**Exercise objective:** When every entry has been read, print each one back exactly.

+ + + +

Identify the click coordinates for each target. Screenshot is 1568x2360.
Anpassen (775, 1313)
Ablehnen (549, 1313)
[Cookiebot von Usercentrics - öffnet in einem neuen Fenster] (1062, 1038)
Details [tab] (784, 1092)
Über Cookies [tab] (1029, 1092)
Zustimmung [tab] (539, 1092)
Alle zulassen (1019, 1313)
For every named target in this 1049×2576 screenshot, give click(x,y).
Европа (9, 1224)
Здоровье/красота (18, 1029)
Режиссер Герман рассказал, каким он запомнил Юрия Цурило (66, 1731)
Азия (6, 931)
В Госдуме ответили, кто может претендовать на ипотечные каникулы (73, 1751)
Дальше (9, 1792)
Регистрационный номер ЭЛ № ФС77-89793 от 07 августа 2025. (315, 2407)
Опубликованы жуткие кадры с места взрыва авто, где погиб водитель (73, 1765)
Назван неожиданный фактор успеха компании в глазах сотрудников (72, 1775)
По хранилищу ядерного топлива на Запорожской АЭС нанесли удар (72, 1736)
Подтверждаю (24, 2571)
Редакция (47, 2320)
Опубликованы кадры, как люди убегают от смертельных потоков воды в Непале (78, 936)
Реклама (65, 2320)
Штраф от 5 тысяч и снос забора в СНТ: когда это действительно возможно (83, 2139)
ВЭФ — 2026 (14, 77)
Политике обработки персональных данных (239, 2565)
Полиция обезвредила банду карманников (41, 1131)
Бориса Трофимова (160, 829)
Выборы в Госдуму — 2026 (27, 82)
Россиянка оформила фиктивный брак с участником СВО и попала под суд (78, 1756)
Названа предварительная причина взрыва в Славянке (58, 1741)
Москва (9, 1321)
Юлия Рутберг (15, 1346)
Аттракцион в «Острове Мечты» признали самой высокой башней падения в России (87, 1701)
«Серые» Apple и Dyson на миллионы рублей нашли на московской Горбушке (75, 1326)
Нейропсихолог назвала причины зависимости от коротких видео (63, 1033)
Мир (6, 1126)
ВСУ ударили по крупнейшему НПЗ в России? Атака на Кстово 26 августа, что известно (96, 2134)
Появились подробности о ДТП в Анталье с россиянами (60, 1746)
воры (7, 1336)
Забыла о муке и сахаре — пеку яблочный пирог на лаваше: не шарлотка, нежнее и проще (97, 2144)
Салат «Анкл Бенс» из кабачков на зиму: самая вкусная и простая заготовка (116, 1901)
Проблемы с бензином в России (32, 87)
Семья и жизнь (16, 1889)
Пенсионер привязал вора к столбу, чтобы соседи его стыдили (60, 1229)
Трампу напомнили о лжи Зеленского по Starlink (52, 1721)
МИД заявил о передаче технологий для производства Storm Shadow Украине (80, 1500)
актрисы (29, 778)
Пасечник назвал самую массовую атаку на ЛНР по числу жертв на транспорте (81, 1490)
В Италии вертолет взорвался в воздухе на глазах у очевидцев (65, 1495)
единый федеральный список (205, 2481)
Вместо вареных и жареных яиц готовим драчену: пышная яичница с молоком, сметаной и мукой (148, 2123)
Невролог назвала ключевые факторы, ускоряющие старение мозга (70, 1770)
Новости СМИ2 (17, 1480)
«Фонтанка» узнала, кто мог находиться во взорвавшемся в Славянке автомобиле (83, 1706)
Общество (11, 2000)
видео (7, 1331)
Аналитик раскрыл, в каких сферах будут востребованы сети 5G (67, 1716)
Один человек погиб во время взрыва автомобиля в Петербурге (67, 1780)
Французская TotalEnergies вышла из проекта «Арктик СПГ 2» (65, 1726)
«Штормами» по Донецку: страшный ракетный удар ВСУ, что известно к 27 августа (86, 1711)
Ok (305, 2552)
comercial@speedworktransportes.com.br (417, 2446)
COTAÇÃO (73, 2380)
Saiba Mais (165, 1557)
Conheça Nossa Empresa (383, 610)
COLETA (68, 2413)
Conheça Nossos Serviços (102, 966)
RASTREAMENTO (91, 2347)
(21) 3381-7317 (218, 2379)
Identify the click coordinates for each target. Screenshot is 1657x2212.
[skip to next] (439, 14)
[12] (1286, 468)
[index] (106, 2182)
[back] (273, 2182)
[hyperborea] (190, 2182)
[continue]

+ + + +

**Exercise solution:**
Identify the click coordinates for each target. Screenshot is 1568x2360.
Anpassen (775, 1313)
Ablehnen (549, 1313)
[Cookiebot von Usercentrics - öffnet in einem neuen Fenster] (1062, 1038)
Details [tab] (784, 1092)
Über Cookies [tab] (1029, 1092)
Zustimmung [tab] (539, 1092)
Alle zulassen (1019, 1313)
For every named target in this 1049×2576 screenshot, give click(x,y).
Европа (9, 1224)
Здоровье/красота (18, 1029)
Режиссер Герман рассказал, каким он запомнил Юрия Цурило (66, 1731)
Азия (6, 931)
В Госдуме ответили, кто может претендовать на ипотечные каникулы (73, 1751)
Дальше (9, 1792)
Регистрационный номер ЭЛ № ФС77-89793 от 07 августа 2025. (315, 2407)
Опубликованы жуткие кадры с места взрыва авто, где погиб водитель (73, 1765)
Назван неожиданный фактор успеха компании в глазах сотрудников (72, 1775)
По хранилищу ядерного топлива на Запорожской АЭС нанесли удар (72, 1736)
Подтверждаю (24, 2571)
Редакция (47, 2320)
Опубликованы кадры, как люди убегают от смертельных потоков воды в Непале (78, 936)
Реклама (65, 2320)
Штраф от 5 тысяч и снос забора в СНТ: когда это действительно возможно (83, 2139)
ВЭФ — 2026 (14, 77)
Политике обработки персональных данных (239, 2565)
Полиция обезвредила банду карманников (41, 1131)
Бориса Трофимова (160, 829)
Выборы в Госдуму — 2026 (27, 82)
Россиянка оформила фиктивный брак с участником СВО и попала под суд (78, 1756)
Названа предварительная причина взрыва в Славянке (58, 1741)
Москва (9, 1321)
Юлия Рутберг (15, 1346)
Аттракцион в «Острове Мечты» признали самой высокой башней падения в России (87, 1701)
«Серые» Apple и Dyson на миллионы рублей нашли на московской Горбушке (75, 1326)
Нейропсихолог назвала причины зависимости от коротких видео (63, 1033)
Мир (6, 1126)
ВСУ ударили по крупнейшему НПЗ в России? Атака на Кстово 26 августа, что известно (96, 2134)
Появились подробности о ДТП в Анталье с россиянами (60, 1746)
воры (7, 1336)
Забыла о муке и сахаре — пеку яблочный пирог на лаваше: не шарлотка, нежнее и проще (97, 2144)
Салат «Анкл Бенс» из кабачков на зиму: самая вкусная и простая заготовка (116, 1901)
Проблемы с бензином в России (32, 87)
Семья и жизнь (16, 1889)
Пенсионер привязал вора к столбу, чтобы соседи его стыдили (60, 1229)
Трампу напомнили о лжи Зеленского по Starlink (52, 1721)
МИД заявил о передаче технологий для производства Storm Shadow Украине (80, 1500)
актрисы (29, 778)
Пасечник назвал самую массовую атаку на ЛНР по числу жертв на транспорте (81, 1490)
В Италии вертолет взорвался в воздухе на глазах у очевидцев (65, 1495)
единый федеральный список (205, 2481)
Вместо вареных и жареных яиц готовим драчену: пышная яичница с молоком, сметаной и мукой (148, 2123)
Невролог назвала ключевые факторы, ускоряющие старение мозга (70, 1770)
Новости СМИ2 (17, 1480)
«Фонтанка» узнала, кто мог находиться во взорвавшемся в Славянке автомобиле (83, 1706)
Общество (11, 2000)
видео (7, 1331)
Аналитик раскрыл, в каких сферах будут востребованы сети 5G (67, 1716)
Один человек погиб во время взрыва автомобиля в Петербурге (67, 1780)
Французская TotalEnergies вышла из проекта «Арктик СПГ 2» (65, 1726)
«Штормами» по Донецку: страшный ракетный удар ВСУ, что известно к 27 августа (86, 1711)
Ok (305, 2552)
comercial@speedworktransportes.com.br (417, 2446)
COTAÇÃO (73, 2380)
Saiba Mais (165, 1557)
Conheça Nossa Empresa (383, 610)
COLETA (68, 2413)
Conheça Nossos Serviços (102, 966)
RASTREAMENTO (91, 2347)
(21) 3381-7317 (218, 2379)
Identify the click coordinates for each target. Screenshot is 1657x2212.
[skip to next] (439, 14)
[12] (1286, 468)
[index] (106, 2182)
[back] (273, 2182)
[hyperborea] (190, 2182)
[continue]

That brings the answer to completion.